I knew upon reading page 16 of the preface that I would thoroughly love this book. In describing Owen’s style, J.I. Packer says,
“He [Owen] wrote, rather, for those who once they take up a subject, cannot rest till they see to the bottom of it, and who find exhaustiveness not exhausting, but satisfying and refreshing…“
I read that line and I was like, “YES, that’s ME, I’m gonna LOVE this one!” And I did, of course. Because that’s what this book is: “Exhaustive!” Exhaustive (aka satisfying and refreshing) is the perfect descriptor for this text – If i had to pick just one. And so, it would not do to try to summarize or even highlight the “best parts” because there were too many. Rather, I’ll resign to simply reproduce (only) two of the (many) prayers within the text that took my breathe away. Of course, the prayers are long, and of course, they are worth quoting in their entirety. Enjoy!
This first one, a prayer for being open and sorry before God about our sins:
“What have I done? What love, what mercy, what blood, what grace have I despised and trampled on! Is this the return I make to the Father for his love, to the Son for his blood, to the Holy Ghost for his grace? Do I thus requite [repay] the Lord? Have I defiled the heart that Christ died to wash, that the blessed Spirit has chosen to dwell in? And can I keep myself out of the dust? What can I say to the dear Lord Jesus? How shall I hold up my head with any boldness before him? Do I account communion with him of so little value, that for this vile lust’s sake I have scarce left him any room in my heart? How shall I escape if I neglect so great his salvation? In the meantime, what shall I say to the Lord? Love, mercy, grace, goodness, peace, joy, consolation – I have despised them all, and esteemed them as a thing of naught, that I might harbor a lust in my heart. Have I obtained a view of God’s fatherly countenance, that I might behold his face and provoke him to his face? Was my soul washed, that room might be made for new defilements? Shall I endeavor to disappoint the end of the death of Christ? Shall I daily grieve that Spirit whereby I am sealed to the day of redemption?” (Page 105)
This last one is a prayer as we remember how helpless our cause is on our own, and yet what hope we have if Christ works in us through the power of His Spirit:
“I am a poor, weak creature; unstable as water, I cannot excel. This corruption is too hard for me, and is at the very door of ruining my soul; and what to do I know not. My soul is become as parched ground, and an habitation of dragons. I have made promises and broken them; vows and engagements have been as a thing of naught. Many persuasions have I had that I had got the victory and should be delivered, but I am deceived; so that I plainly see, that without some eminent succor and assistance, I am lost, and shall be prevailed on to an utter relinquishment of God. But yet, though this be my state and condition, let the hands that hang down be lifted up, and the feeble knees be strengthened. Behold, the Lord Christ, that has all fullness of grace in his heart [John 1:16], all fullness of power in his hand [Matt. 28:18], he is able to slay all these his enemies. There is sufficient provision in him for my relief and assistance. He can take my drooping, dying soul and make me more than a conqueror [Rom. 8:37].

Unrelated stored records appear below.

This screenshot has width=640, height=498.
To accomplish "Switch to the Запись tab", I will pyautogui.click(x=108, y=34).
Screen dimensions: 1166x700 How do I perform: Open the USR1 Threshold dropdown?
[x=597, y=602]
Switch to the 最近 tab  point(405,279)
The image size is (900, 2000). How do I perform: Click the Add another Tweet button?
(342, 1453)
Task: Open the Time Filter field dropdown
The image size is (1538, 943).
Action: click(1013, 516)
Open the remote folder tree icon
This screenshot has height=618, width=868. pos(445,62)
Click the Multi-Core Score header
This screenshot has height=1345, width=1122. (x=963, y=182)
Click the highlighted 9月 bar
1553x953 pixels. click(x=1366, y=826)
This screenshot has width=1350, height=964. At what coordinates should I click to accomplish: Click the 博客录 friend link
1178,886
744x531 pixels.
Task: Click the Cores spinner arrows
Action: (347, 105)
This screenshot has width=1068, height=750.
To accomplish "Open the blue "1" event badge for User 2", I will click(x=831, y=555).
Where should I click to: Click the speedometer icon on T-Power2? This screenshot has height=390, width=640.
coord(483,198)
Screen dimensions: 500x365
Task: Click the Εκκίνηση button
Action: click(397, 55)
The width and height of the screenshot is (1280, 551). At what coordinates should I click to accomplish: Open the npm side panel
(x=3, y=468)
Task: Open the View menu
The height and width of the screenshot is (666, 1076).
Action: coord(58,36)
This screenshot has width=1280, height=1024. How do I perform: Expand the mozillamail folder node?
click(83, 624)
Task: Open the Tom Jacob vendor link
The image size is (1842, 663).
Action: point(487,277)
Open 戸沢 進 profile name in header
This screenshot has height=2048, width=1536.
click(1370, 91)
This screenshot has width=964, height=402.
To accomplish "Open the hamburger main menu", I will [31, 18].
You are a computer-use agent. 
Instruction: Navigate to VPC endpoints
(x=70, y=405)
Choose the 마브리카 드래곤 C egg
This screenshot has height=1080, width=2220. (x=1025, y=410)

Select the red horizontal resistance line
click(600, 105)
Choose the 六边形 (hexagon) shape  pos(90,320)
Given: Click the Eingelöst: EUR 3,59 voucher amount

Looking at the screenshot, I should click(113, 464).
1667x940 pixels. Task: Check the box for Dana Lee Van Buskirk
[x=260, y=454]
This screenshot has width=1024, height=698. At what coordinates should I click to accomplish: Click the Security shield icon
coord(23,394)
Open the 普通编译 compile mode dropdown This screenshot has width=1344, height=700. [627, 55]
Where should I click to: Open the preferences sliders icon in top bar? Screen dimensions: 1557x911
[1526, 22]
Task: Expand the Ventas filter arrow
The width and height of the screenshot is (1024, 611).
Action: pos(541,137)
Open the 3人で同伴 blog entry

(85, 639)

“Why do you say, O my soul, My way is hid from the LORD, and my judgment is passed over from my God? Have you not known, have you not heard, that the everlasting God, the LORD, the Creator of the ends of the earth, faints not, neither is weary? There is no searching of his understanding. He gives power to the faint; and to them that have no might he increases strength. Even the youths shall faint and be weary, and the young men shall utterly fall: but they that wait upon the LORD shall renew their strength; they shall mount up with wings as eagles; they shall run, and not be weary; they shall walk, and not faint” (Isa. 40:27-31).
“He can make the ‘dry, parched ground of my soul to become a pool, and my thirsty, barren heart as springs of water’; yea, he can make this ‘habitation of dragons,’ this heart, so full of abominable lusts and fiery temptations, to be a place for ‘grass’ and fruit to himself (Isa. 35:7)”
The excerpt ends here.